BRIEF: What you write should match, word for word, the lines from the one containing "This screenshot has width=1460, height=680." through the end of the data, with no pictures.
RECORDS PROVIDED START
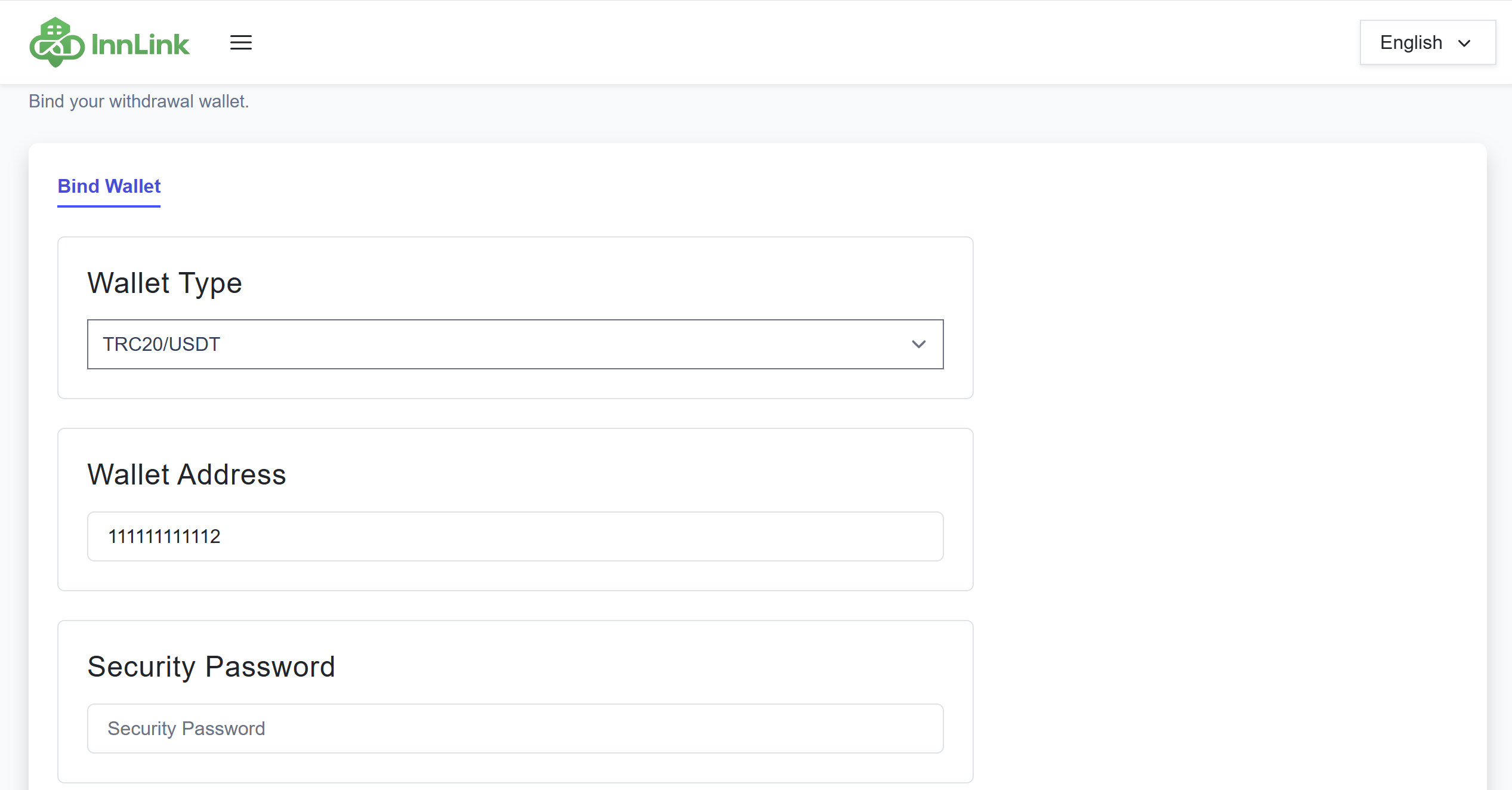The image size is (1512, 790).
Task: Click the Wallet Type heading label
Action: tap(165, 283)
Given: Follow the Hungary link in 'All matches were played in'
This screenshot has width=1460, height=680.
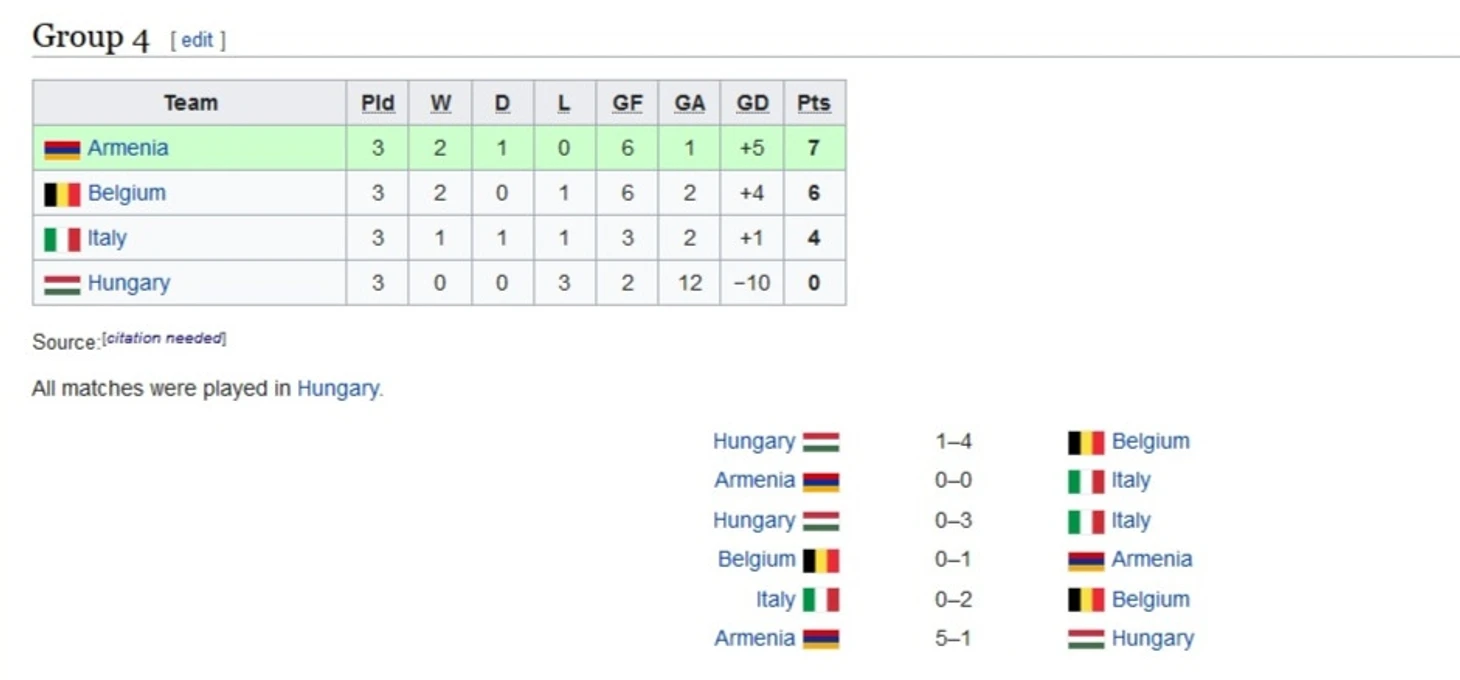Looking at the screenshot, I should [338, 389].
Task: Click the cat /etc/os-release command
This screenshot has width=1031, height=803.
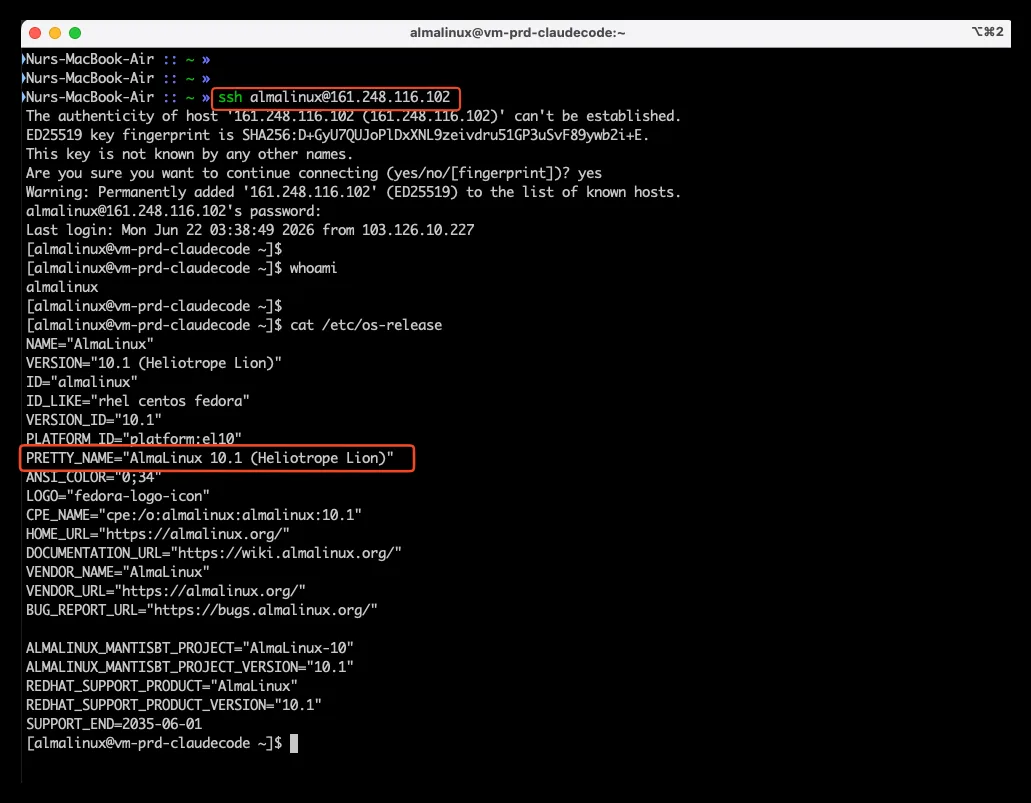Action: tap(366, 326)
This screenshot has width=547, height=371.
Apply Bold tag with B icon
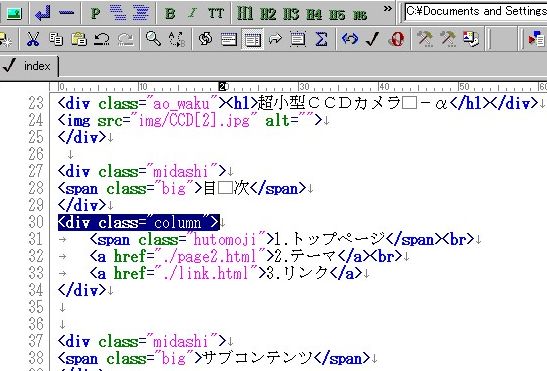coord(170,14)
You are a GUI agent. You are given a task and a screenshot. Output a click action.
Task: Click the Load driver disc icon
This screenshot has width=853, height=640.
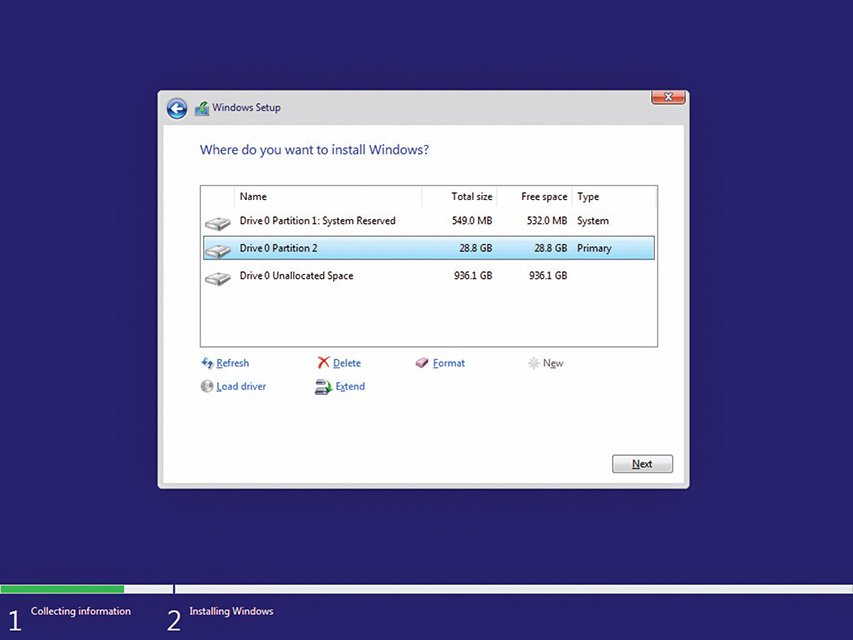pos(207,386)
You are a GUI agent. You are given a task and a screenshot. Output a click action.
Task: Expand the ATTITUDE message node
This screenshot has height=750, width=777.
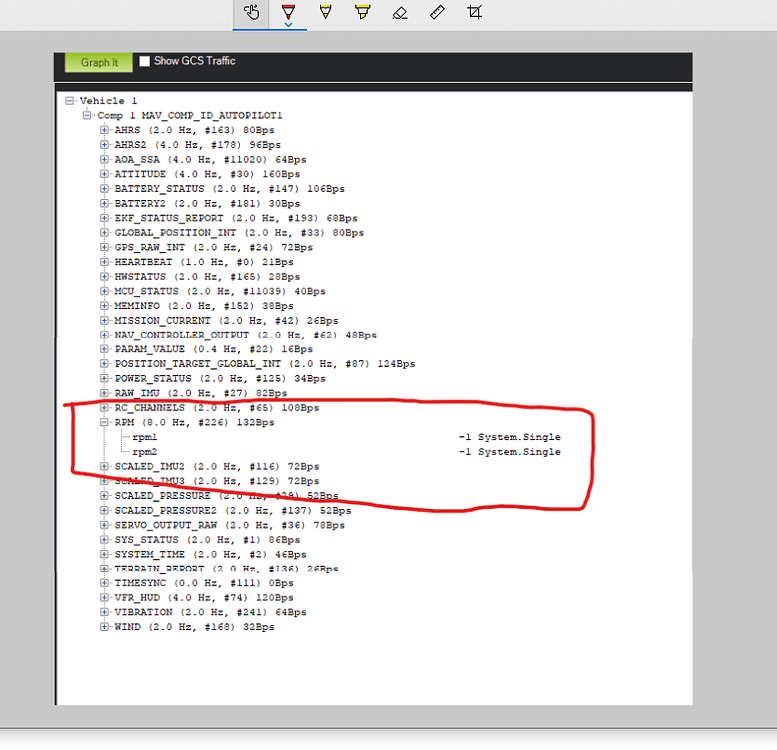point(105,174)
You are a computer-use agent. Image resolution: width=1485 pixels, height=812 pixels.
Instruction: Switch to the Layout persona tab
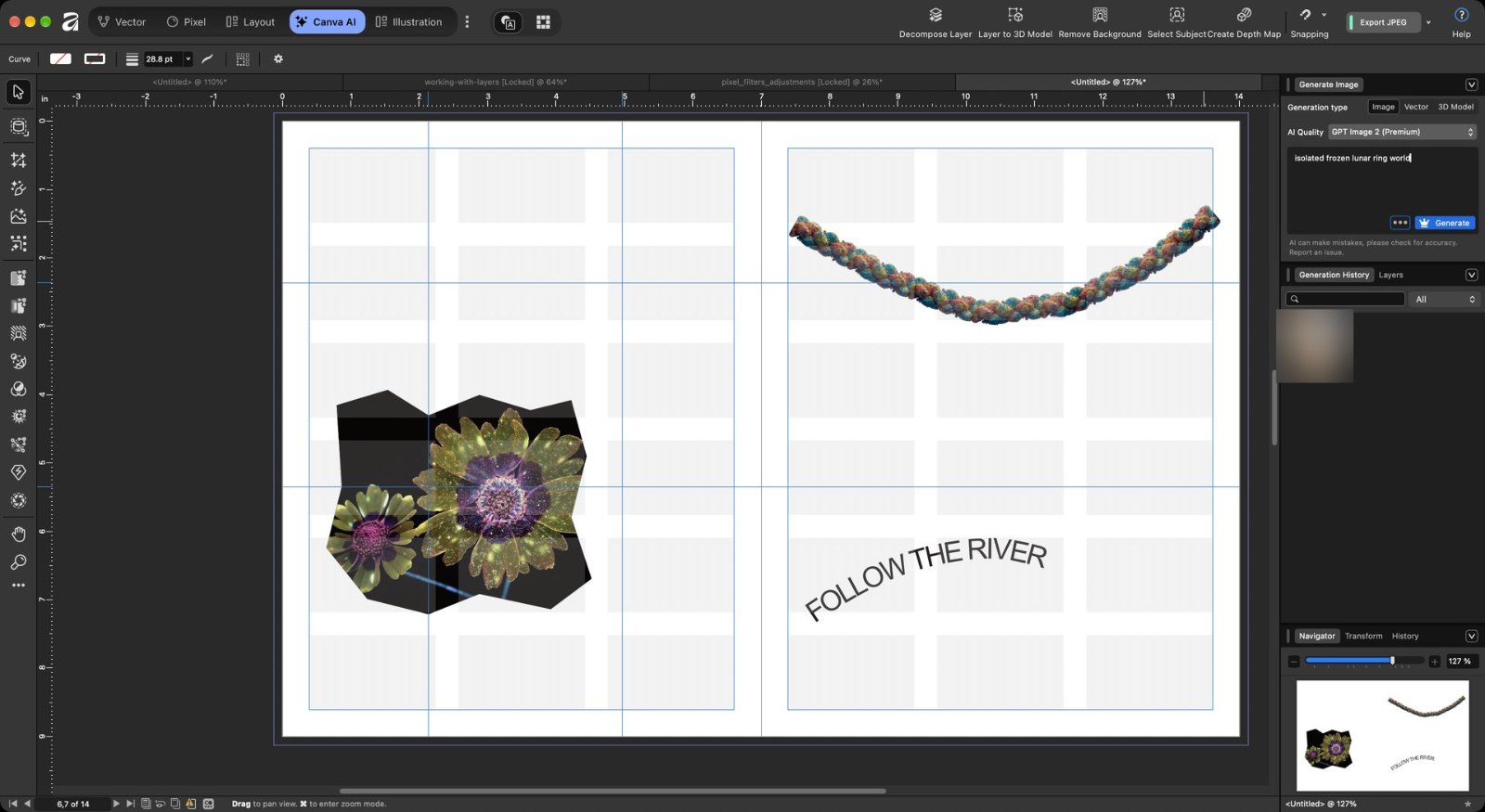[x=251, y=21]
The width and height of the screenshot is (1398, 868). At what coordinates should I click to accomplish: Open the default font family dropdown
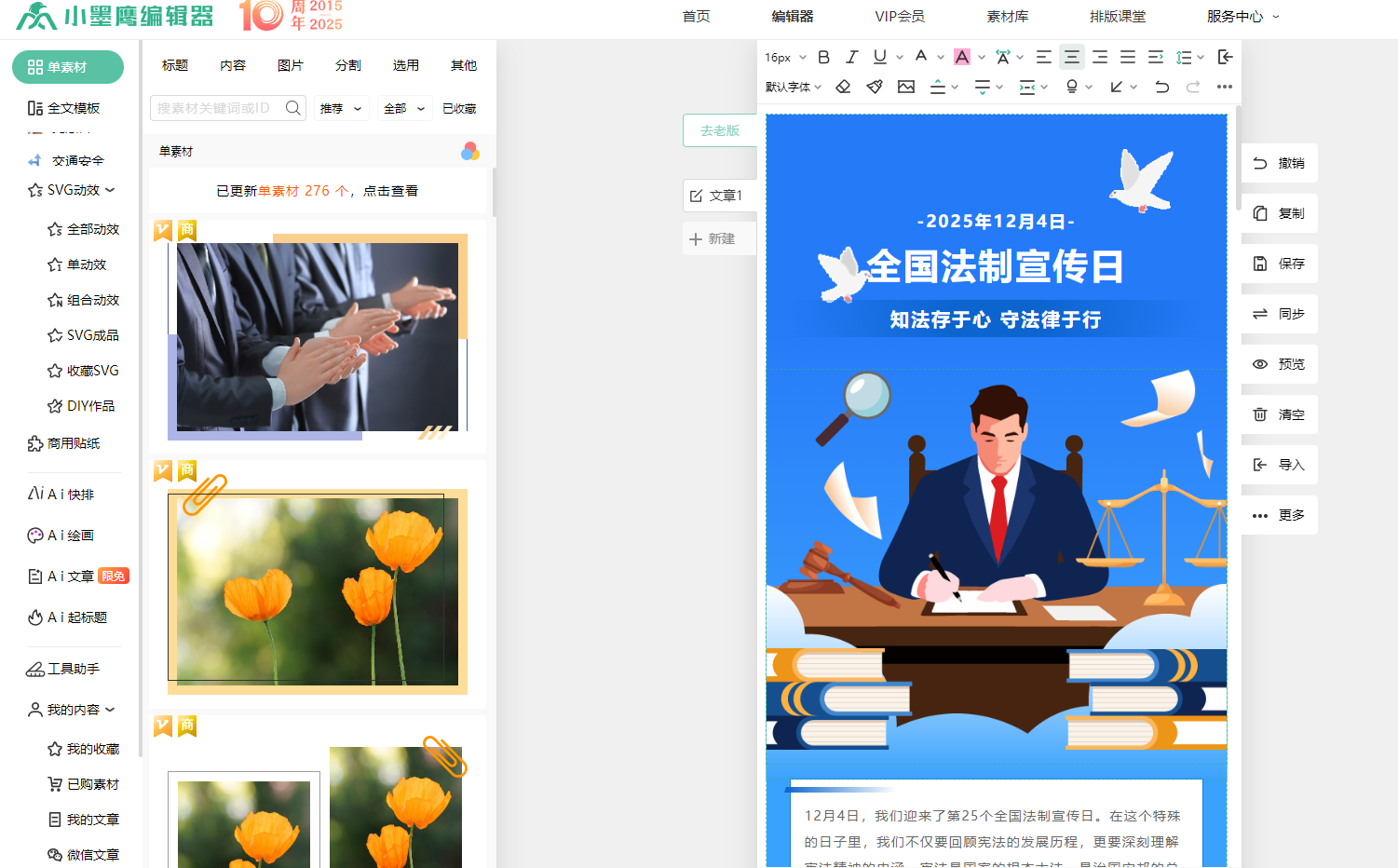coord(793,87)
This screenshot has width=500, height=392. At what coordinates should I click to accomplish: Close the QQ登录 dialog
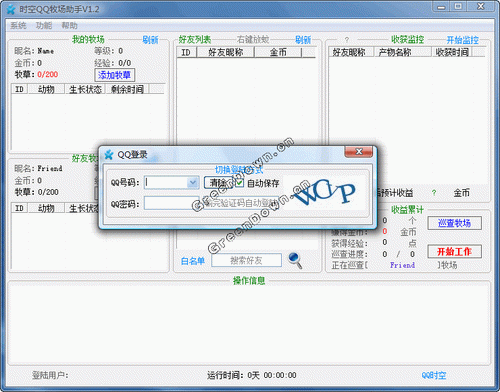tap(359, 152)
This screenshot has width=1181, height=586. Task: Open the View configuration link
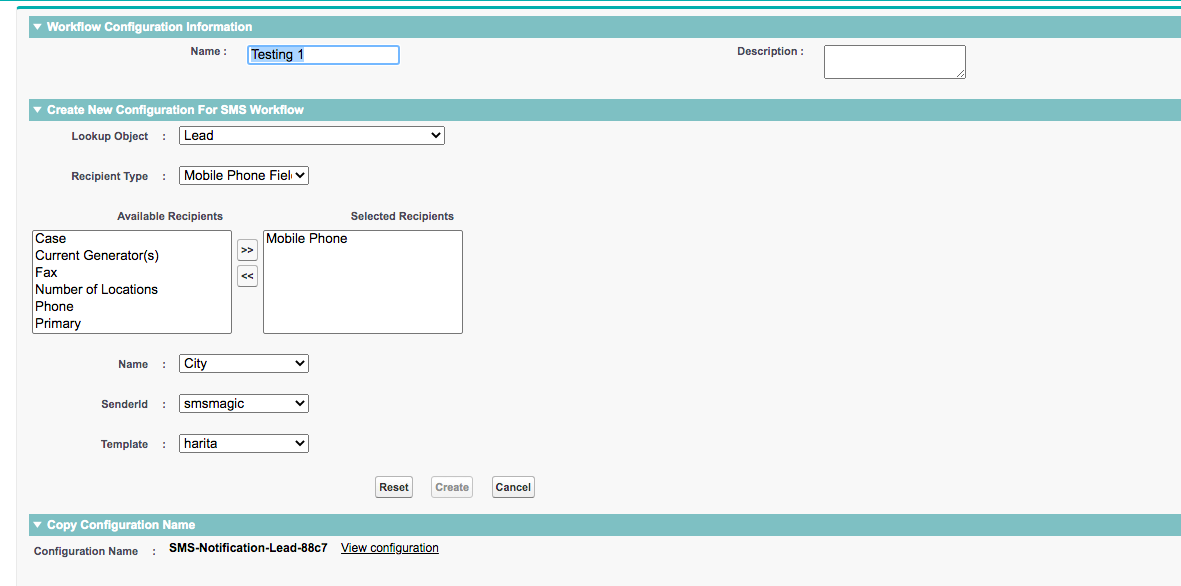(389, 547)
RECORDS PROVIDED END
OUTPUT BELOW:
This screenshot has width=1460, height=680.
Looking at the screenshot, I should [338, 389].
Task: Click the cat /etc/os-release command
This screenshot has width=1031, height=803.
Action: tap(366, 326)
This screenshot has width=547, height=371.
Apply Bold tag with B icon
coord(170,14)
You are a GUI agent. You are given a task and a screenshot. Output a click action.
Task: Click the Load driver disc icon
This screenshot has width=853, height=640.
pos(207,386)
You are a GUI agent. You are given a task and a screenshot. Output a click action.
Task: Expand the ATTITUDE message node
This screenshot has height=750, width=777.
point(105,174)
You are a computer-use agent. Image resolution: width=1485 pixels, height=812 pixels.
Instruction: Switch to the Layout persona tab
[x=251, y=21]
The width and height of the screenshot is (1398, 868). At what coordinates should I click to accomplish: Open the default font family dropdown
coord(793,87)
This screenshot has width=500, height=392. At what coordinates should I click to accomplish: Close the QQ登录 dialog
tap(359, 152)
This screenshot has width=1181, height=586. Task: Open the View configuration link
(389, 547)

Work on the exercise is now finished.